À partir de 1895 les liens se resserrent autour de la maison-mère de Tildonk. Un premier regroupement est approuvé par le cardinalGoossens. Le 29 janvier 1895 une supérieur générale des ‘religieuses ursulines de Tildonk’ est élue, qui plaça congrégation sous la protection de Notre-Dame-des-Sept-Douleurs. Presque toutes les maisons de l’archidiocèse de Malines rejoignent la congrégation de Tildonk. Les 'Constitutions' retouchées sont approuvées par le cardinal Goossens en 1898. Les autres maisons, plus éloignées, forment généralement des congrégations diocésaines sous l’autorité de l’évêque local. Plusieurs rejoindront plus tard les ‘Ursulines de l’Union Romaine’.

L’expansion missionnaire est sensible au tournant du XXe siècle. À l’appel de Mgr Brice Meuleman, archevêque de Calcutta, les religieuse de Tildonk ouvrent des écoles, à partir de 1903, dans le Chotanagpur (Inde), une région d'Inde centrale récemment évangélisée. Elles entrent au Canada en 1914 et aux États-Unis en 1924. Plus tard, à partir de 1955 elles ouvrent des maisons au Congo belge. Ces régions forment aujourd’hui les ‘provinces’ de la congrégation des religieuses de Tildonk.

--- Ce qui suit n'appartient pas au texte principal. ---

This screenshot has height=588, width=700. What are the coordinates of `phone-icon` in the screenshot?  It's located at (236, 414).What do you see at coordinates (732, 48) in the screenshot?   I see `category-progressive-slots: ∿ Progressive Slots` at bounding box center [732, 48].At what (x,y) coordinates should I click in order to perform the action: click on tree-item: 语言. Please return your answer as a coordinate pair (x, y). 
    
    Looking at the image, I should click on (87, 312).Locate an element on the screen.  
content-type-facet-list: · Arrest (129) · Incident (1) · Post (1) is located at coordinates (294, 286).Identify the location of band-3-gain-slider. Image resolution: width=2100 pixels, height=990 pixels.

Sous l’influence du cardinal Joseph Van Roey les maisons perdent peu à peu leur autonomie: le cardinal favorise un gouvernement plus centralisé (décembre 1953).

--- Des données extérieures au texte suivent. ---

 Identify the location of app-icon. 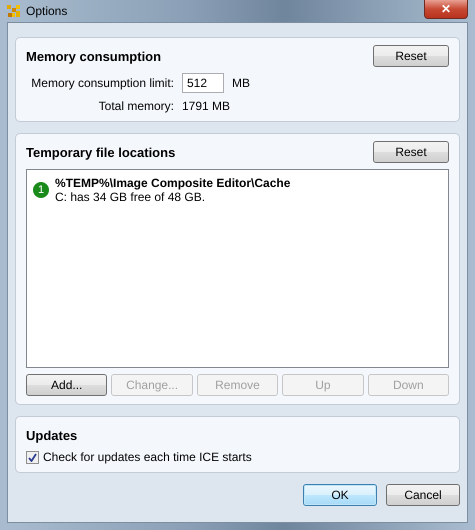
(14, 11). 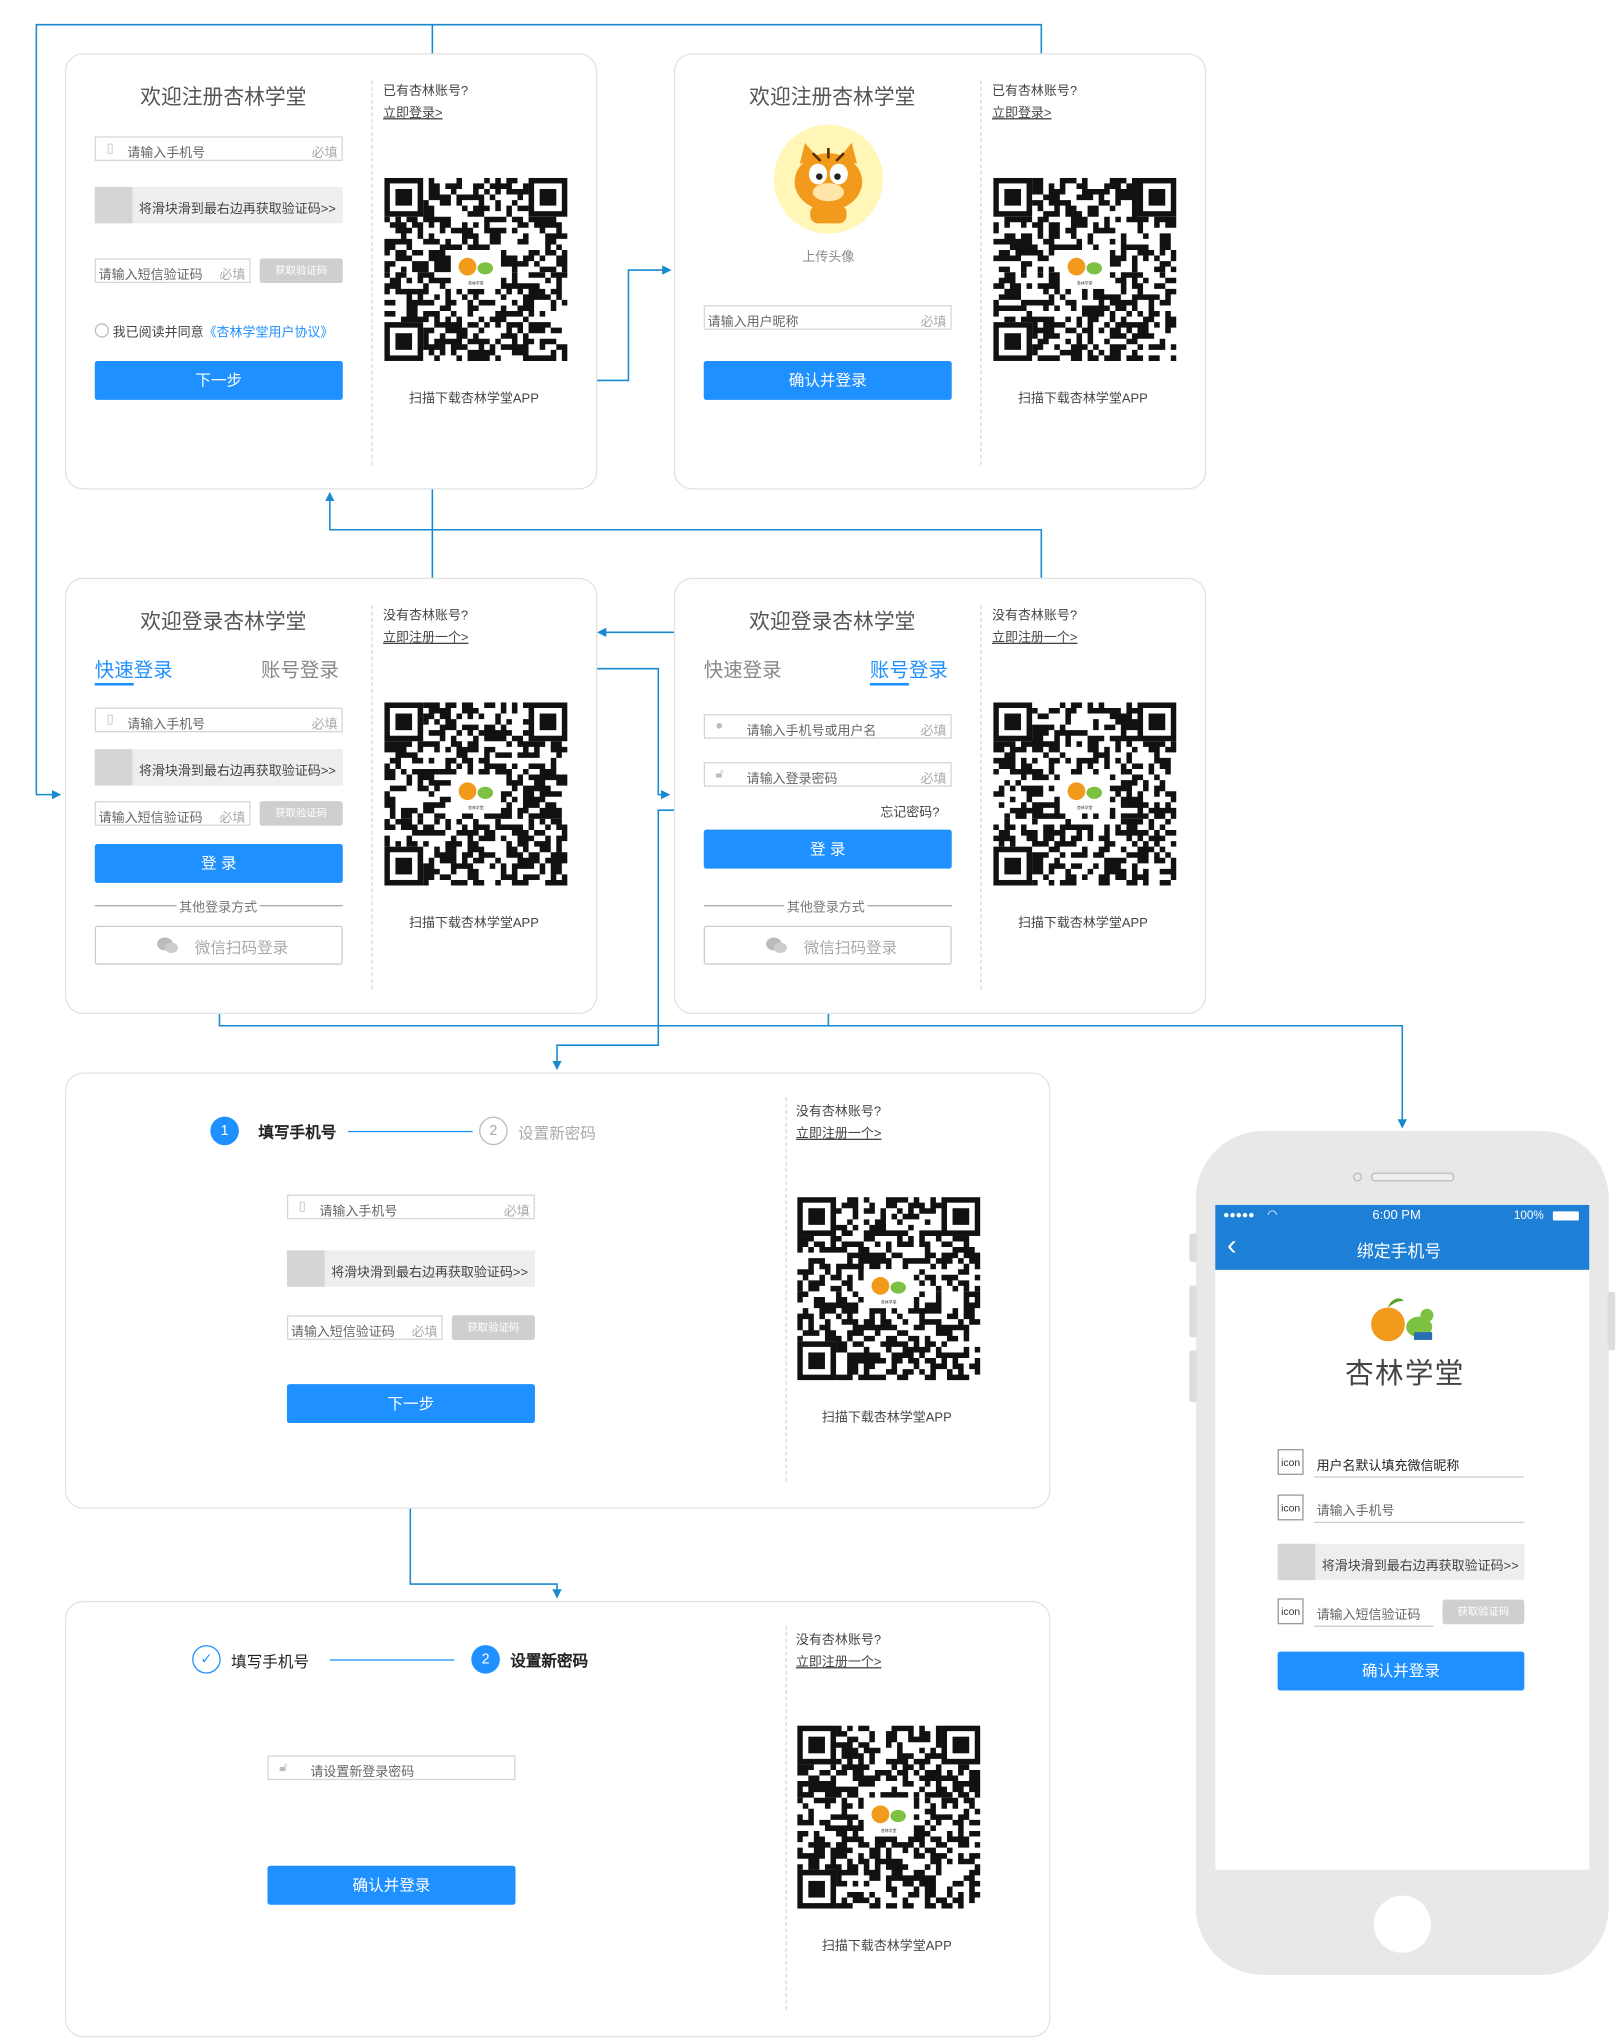 I want to click on username-input: ● 请输入手机号或用户名 必填, so click(x=828, y=726). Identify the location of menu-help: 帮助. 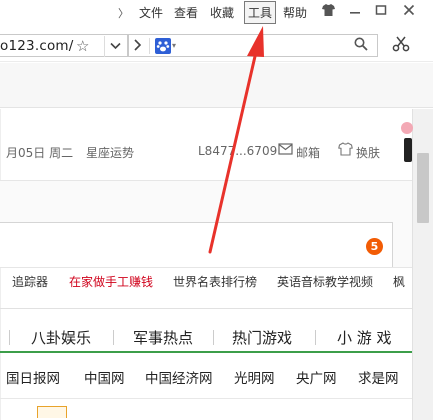
(295, 12).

Après Vatican II[modifier | modifier le code]

Nouvelle étape, en 1978, à la suite du concile Vatican II, le chapitre général estime qu’il est nécessaire d’établir un gouvernement central ayant une autorité permettant un meilleur développement de la congrégation: à la supérieure générale sont adjointes deux assistantes générales. De largement ‘belge’ qu’il était le gouvernement devient également international dans sa composition.

Dans le même esprit d’universalité le chapitre général de 1978 décide de demander l’approbation du Saint-Siège pour que la congrégation devienne ‘de droit pontifical'. Le 18 octobre 1982 ce statut pontifical est accordé et les Constitutions et directives sont approuvées par la Congrégation pour les Religieux. Le document est signé le 15 septembre 1983, fête de Notre-Dame-des-Sept-Douleurs, qui reste Reine et Mère de la congrégation des ursulines de Tildonk.

Aujourd’hui[modifier | modifier le code]

Les Ursulines de Tildonk continuent à s’engager au service de l’éducation chrétienne de la jeunesse, particulièrement dans les pays émergents. Elles sont présentes en Belgique, Canada, Congo, États-Unis, Guyane, Inde. Un très large groupe d’entre elles sont indiennes.

D’après l’Annuario pontificio de 2010 les religieuses ursulines de Tildonk sont au nombre de 1031 réparties en 145 communautés. Parmi les 29 groupes de religieuses ursulines enseignantes se référant à l’idéal d’Angèle Mérici et l’Ordre de Sainte-Ursule’ [OSU], elles forment le second plus important groupe, après les ‘Ursulines de l’Union Romaine’ (2137 membres). Même si, pour des raisons historiques, le couvent de Tildonk reste la ‘maison-mère’ de l’institut, la maison généralice de l’institut s’est déplacée pour se fixer à Bruxelles (Belgique).